J’ai digressé, désolé, c’est que ces serpillères à galons, je ne peux pas me les enquiller. Bref, Raphaëlle Riol décrit avec un talent et une précision rares les mécanismes de la soumission, de la destruction, la destruction des individus (comment on les divise pour arriver à ses fins), la destruction de l’édifice (parce que le but non avoué, c’est de réduire les coûts jusqu’à ce que l’outil (ici, le centre culturel) n’ait plus aucun sens, perde ses visiteurs-clients, et finisse par mourir de sa belle(vilaine) mort.
On suit Inès dans ce labyrinthe d’hostilité, on souffre avec elle, on rumine notre colère, on éprouve des envies de meurtre au trombone ou à l’agrafeuse, voire au capuchon de stylo bic. Dès le début on est immergé dans ce monde de douleur, et c’est très réussi. On est avec Inès, la situation est insupportable. La narration à la première personne du singulier apporte l’épaisseur nécessaire et la proximité avec le personnage, elle nous devient immédiatement attachante, on l’écoute, on tend l’oreille.
Mais ça, ce n’est que le début. Mais un début dont les effets vont perdurer longtemps entre les pages, comme les séquelles d’un séisme, achevant de faire tomber ce qui tient encore en équilibre. Ce qui est excessivement bien fait, c’est le changement d’atmosphère entre le continent, lieu de souffrance, et l’île, lieu d’apaisement. D’un coup, on ressent ce bien-être transpirer des pages, les lignes se font onctueuses, paresseuses, on a envie de s’y perdre, de prendre tout le temps nécessaire pour savourer, se dorer au soleil de la poésie de l’auteure. Les quelques aller-retours sur les évènements de départ augmentent cette sensation, cette grande transition, au loin sur le continent, l’inhumanité, ici sur l’île, la chaleur humaine, le reflux des idées noires emportées par la marée.

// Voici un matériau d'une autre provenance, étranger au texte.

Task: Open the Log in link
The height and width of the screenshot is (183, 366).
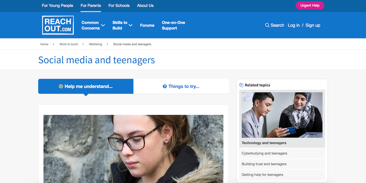Action: tap(294, 25)
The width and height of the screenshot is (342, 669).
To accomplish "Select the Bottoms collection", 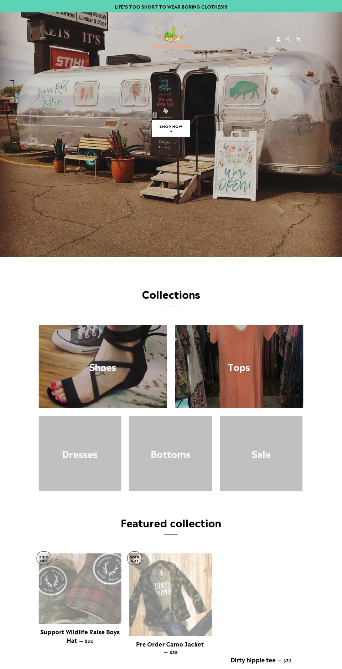I will click(171, 453).
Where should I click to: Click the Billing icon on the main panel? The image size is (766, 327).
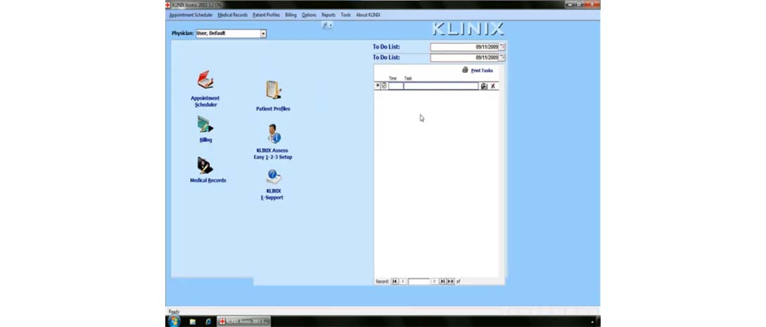[x=205, y=125]
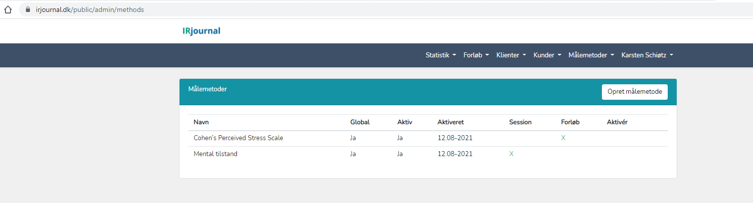Expand the Kunder menu
This screenshot has width=753, height=203.
pyautogui.click(x=548, y=55)
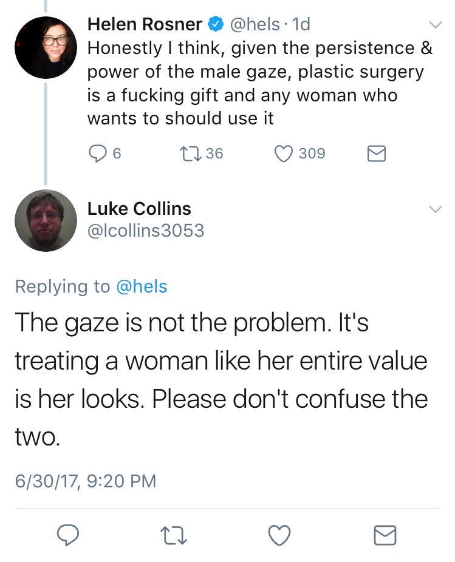Open the @hels link in Replying to
This screenshot has height=562, width=455.
[x=142, y=286]
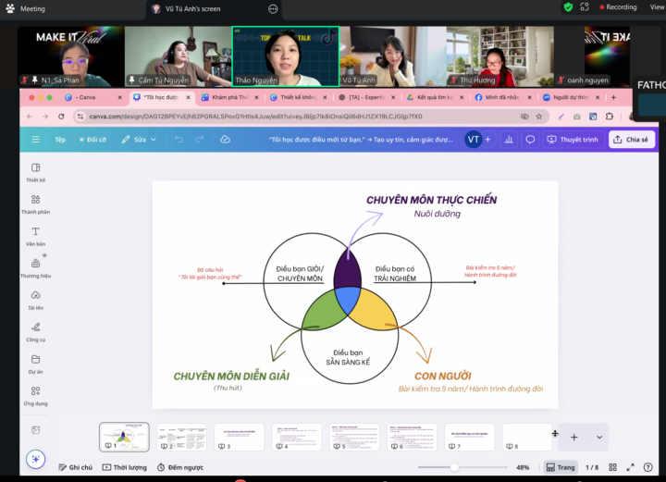Select page 3 thumbnail
Image resolution: width=666 pixels, height=482 pixels.
pos(239,437)
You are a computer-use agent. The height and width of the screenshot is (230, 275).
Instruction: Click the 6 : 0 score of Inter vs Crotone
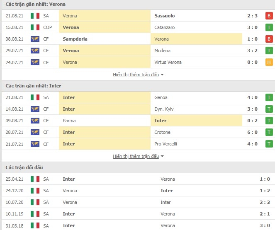click(x=252, y=132)
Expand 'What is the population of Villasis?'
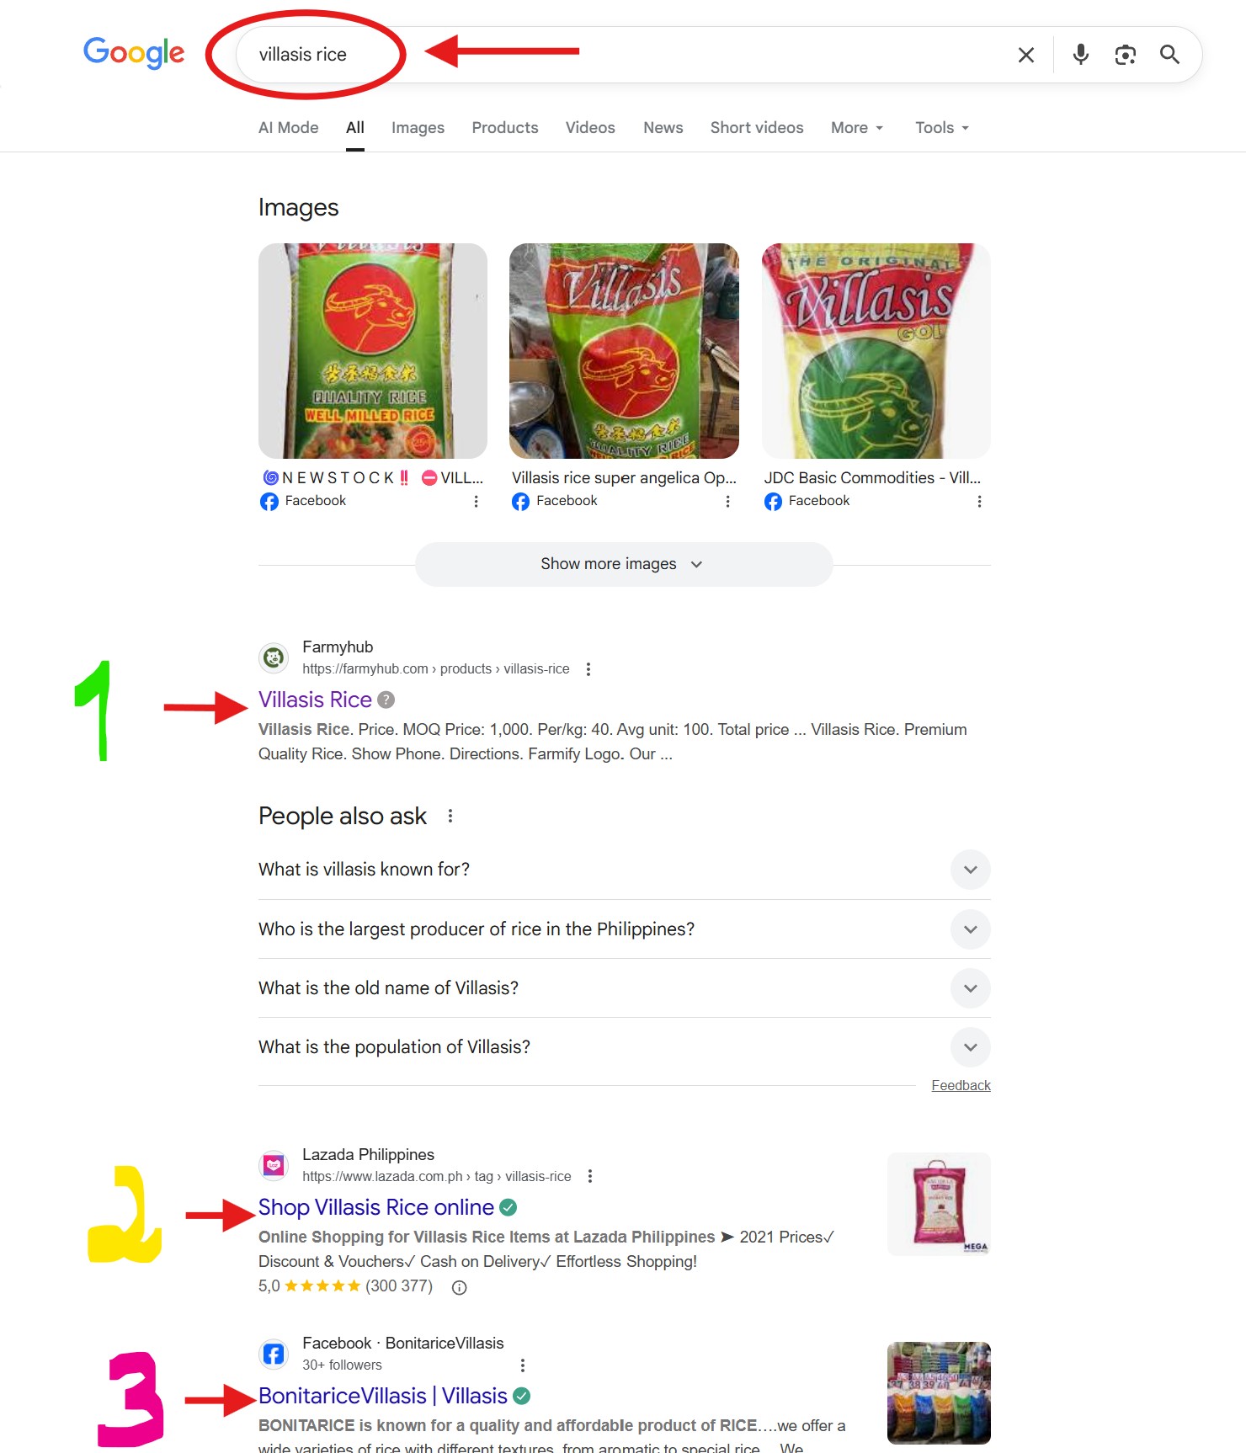Image resolution: width=1246 pixels, height=1453 pixels. [x=624, y=1047]
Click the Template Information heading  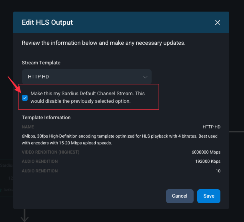point(46,118)
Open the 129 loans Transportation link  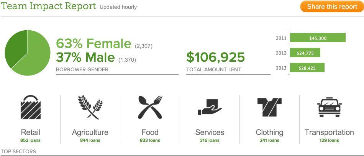329,140
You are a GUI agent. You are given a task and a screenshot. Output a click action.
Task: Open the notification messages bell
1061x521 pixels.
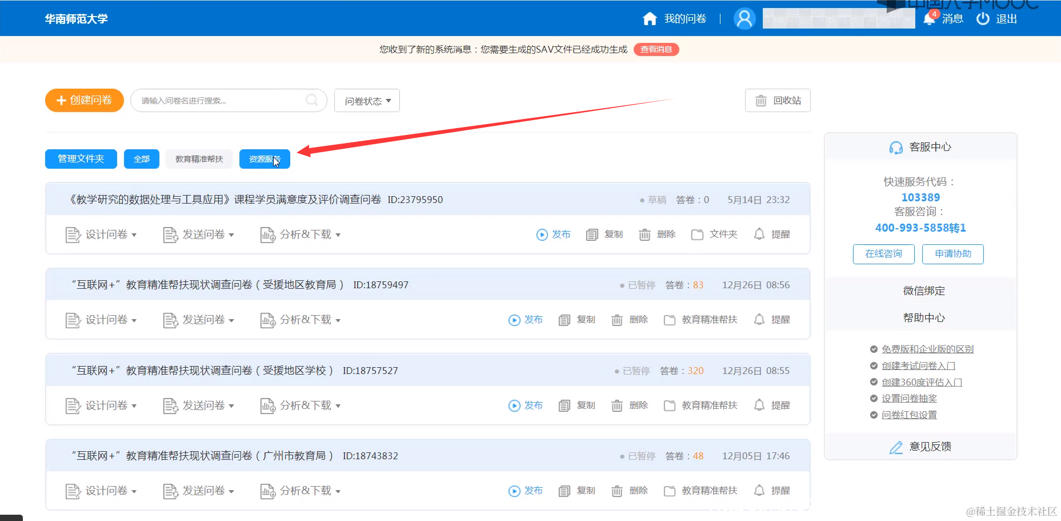(928, 18)
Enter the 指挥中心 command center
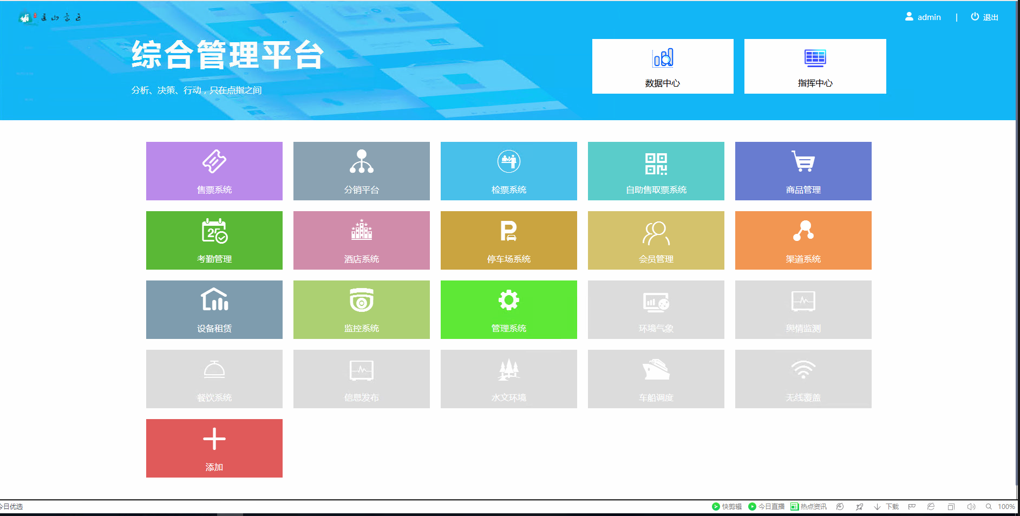Viewport: 1020px width, 516px height. click(x=814, y=66)
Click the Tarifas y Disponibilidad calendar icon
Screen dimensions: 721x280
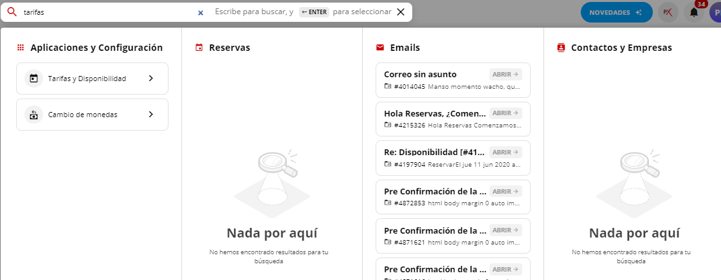[x=34, y=79]
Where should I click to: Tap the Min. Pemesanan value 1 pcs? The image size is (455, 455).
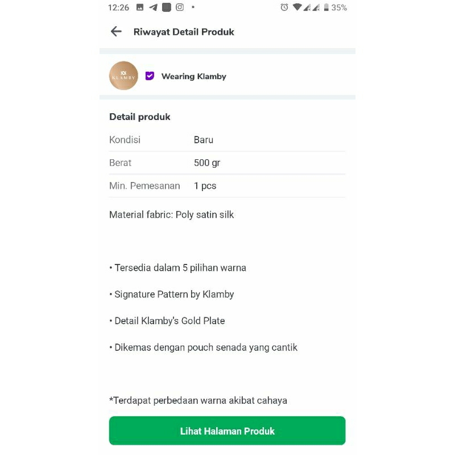(x=205, y=186)
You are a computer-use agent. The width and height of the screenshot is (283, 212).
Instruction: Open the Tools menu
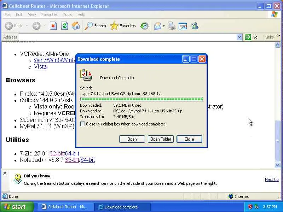[x=68, y=14]
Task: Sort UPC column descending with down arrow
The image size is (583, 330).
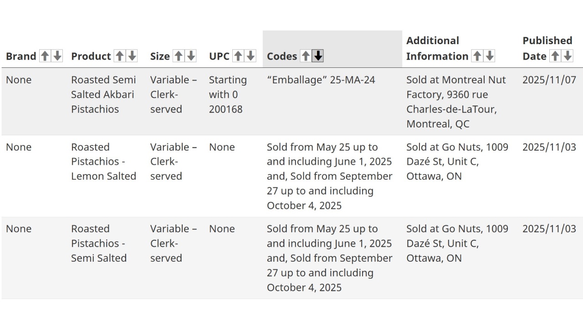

J’ai beaucoup aimé cette image du petit animal blessé qui se cache sur l’île pour guérir, réfléchir à sa vie, entamer la lente et difficile digestion de l’échec, du statut de victime engendré par la fuite du lieu de travail. L’auteure maîtrise parfaitement son timing, celui dans lequel peu à peu, nous voyons sourdre la révolte, la colère, l’envie de justice. Tout cela se mêle et s’emmêle, parce que se reconstruire sur des sentiments aussi vivaces n’est pas simple, que l’équilibre est très précaire et qu’il faut faire avec les humains. Mais il y a l’île, les souvenirs plantés ici, derrière un muret, dans le murmure du vent, dans le cri des mouettes ou les hurlements de guerre des chats, la nuit. Il y a les amis, ceux qui vivent sur l’île, les connaissances, les vieilles habitudes qui ont la dent et la vie dure. Il y a cette jouissance à ne plus être dans l’œil du cyclone, à se tenir loin du tumulte et de la tourmente, un peu comme le soldat blessé qui n’en revient pas de rentrer vivant du front alors que les combats font encore rage, mais qui, dans un coin de son esprit, pense aussi aux copains qui sont restés là-bas, dans la mélasse, la rancœur, la peur.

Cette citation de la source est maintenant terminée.